■ Problemas a resolver ■
a. Responda com base no trecho:
(i) Quantos anos Ingrid tem hoje?
(ii) Que porcentagem das prefeituras da Guatemala é chefiada por mulheres?
(iii) Ao chegar a que lugar Ingrid começou vendendo comida?
b. Liste tudo o que, segundo o trecho, Rigoberta Menchú Tum enfrentou.

■ Trecho ■
▽
Diante dessa brecha, Ingrid percebeu a urgência de conectar tradição, cultura e desenvolvimento comunitário. Era hora de transformar dor em ação. Começou a pensar formas de apoiar as mulheres locais a prosperarem, sonhando com iniciativas que fortalecem a autonomia e valorizem o conhecimento ancestral. “Ser ‘mujer’ em Guatemala sempre foi um ato de resistência. As mulheres já estão liderando mudanças estruturais, mas existe espaço para fazermos mais e principalmente para sermos reconhecidas por isso”, diz Ingrid, hoje com 55 anos.

De fato. 

As mulheres representam 51% da população da Guatemala, mas apenas 2% das prefeituras são chefiadas por elas. Em um país onde a governança local desempenha um papel crucial no acesso a serviços, educação e políticas de desenvolvimento, esse dado evidencia profundas desigualdades estruturais. Ele revela como barreiras históricas e culturais limitam a participação feminina na tomada de decisão e sabemos que isso impacta diretamente o fortalecimento das comunidades e a implementação de mudanças sociais duradouras.

A falta de liderança institucional contrasta com a força das mulheres nas comunidades locais, que seguem transformando seus territórios dia após dia. Não é por acaso que a Guatemala é berço de figuras inspiradoras, como Rigoberta Menchú Tum. Nascida em uma família camponesa indígena maya, Rigoberta enfrentou pobreza, discriminação, violência e a morte de familiares durante o conflito armado. Essas experiências a levaram, desde muito cedo, a engajar-se em causas sociais e na defesa dos direitos humanos de seu povo. Além de ativista, é escritora, registrando memórias, experiências e a história de sua comunidade. Para ela, assim como para muitas de nós, a escrita é ferramenta de resistência e denúncia. 

Ingrid reforça: “De fato, ser mulher na Guatemala é resistir. Sobreviver, criar, ensinar, tecer memórias, reconstruir comunidades. Mesmo quando o Estado falha, mesmo quando o mundo não olha.”

Crianças do projeto Tejiendo Futuros (Tecendo Futuros) em parada escolar na Guatemala: espaço onde a escola é cooperativa, sustentável e enraizada na comunidade (Foto: Arquivo Pessoal)
Crianças do projeto Tejiendo Futuros (Tecendo Futuros) em parada escolar na Guatemala: espaço onde a escola é cooperativa, sustentável e enraizada na comunidade (Foto: Arquivo Pessoal)

Educação transformadora para a Guatemala

Ao chegar a Sololá, Ingrid começou vendendo comida, um dom herdado de sua mãe, e logo foi convidada por ONGs locais para preparar refeições em projetos sociais. Mais tarde, recebeu uma bolsa de estudos para cursar desenvolvimento comunitário e, pouco depois, passou a trabalhar com mulheres empreendedoras no UNIFEM, o Fundo de Desenvolvimento das Nações Unidas para a Mulher.
△
■ Conteúdo dos dados ■
▽
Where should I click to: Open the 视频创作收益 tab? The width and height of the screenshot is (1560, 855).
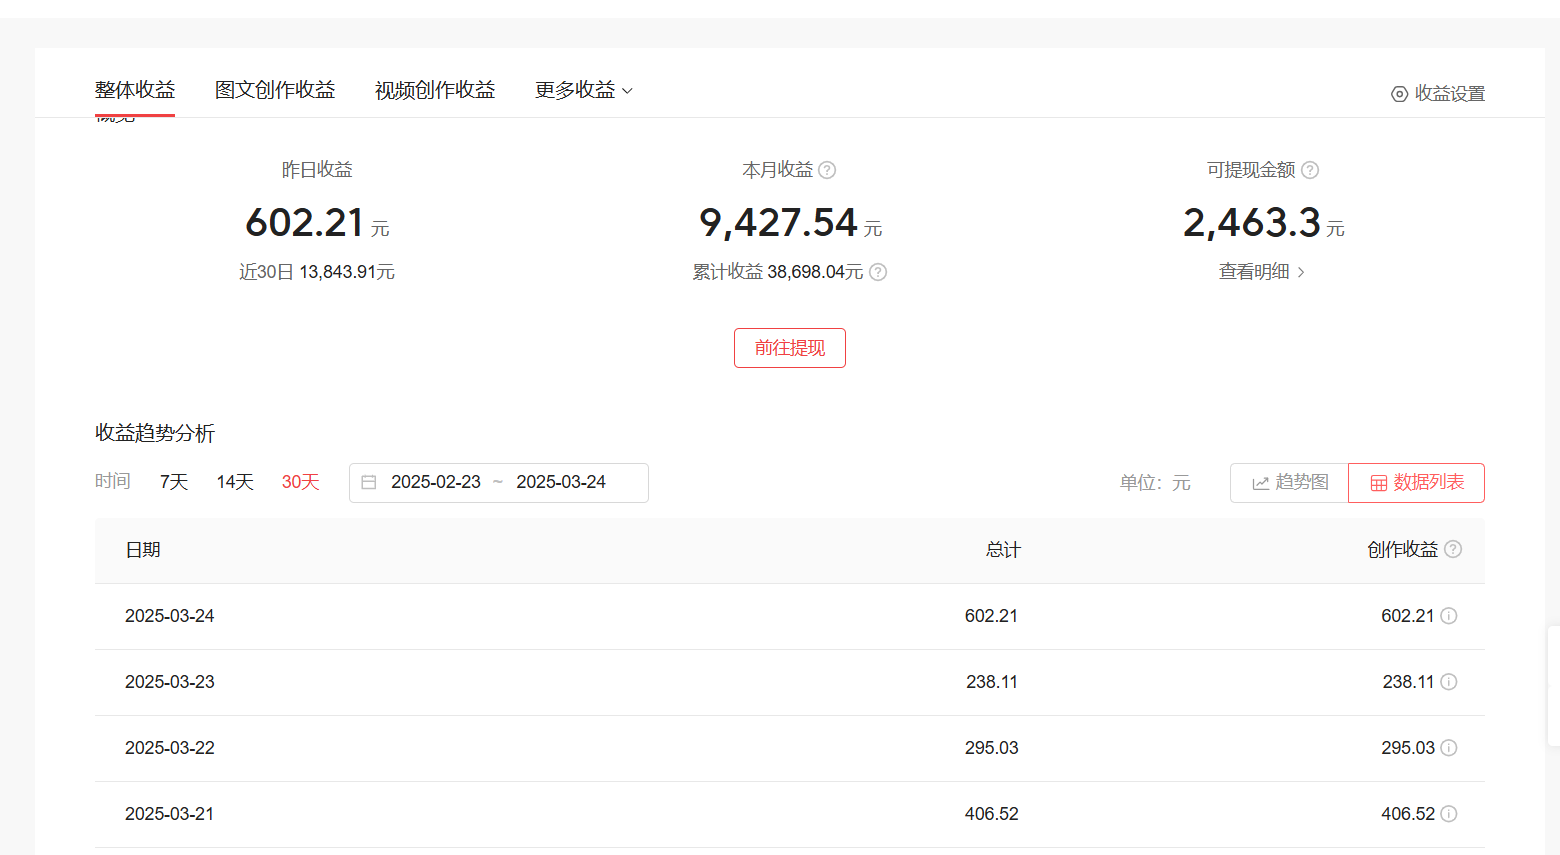434,89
△
■ Soluções dos exercícios ■
a.
(i) 55 anos.
(ii) 2%.
(iii) Sololá.

b. Pobreza, discriminação, violência e a morte de familiares.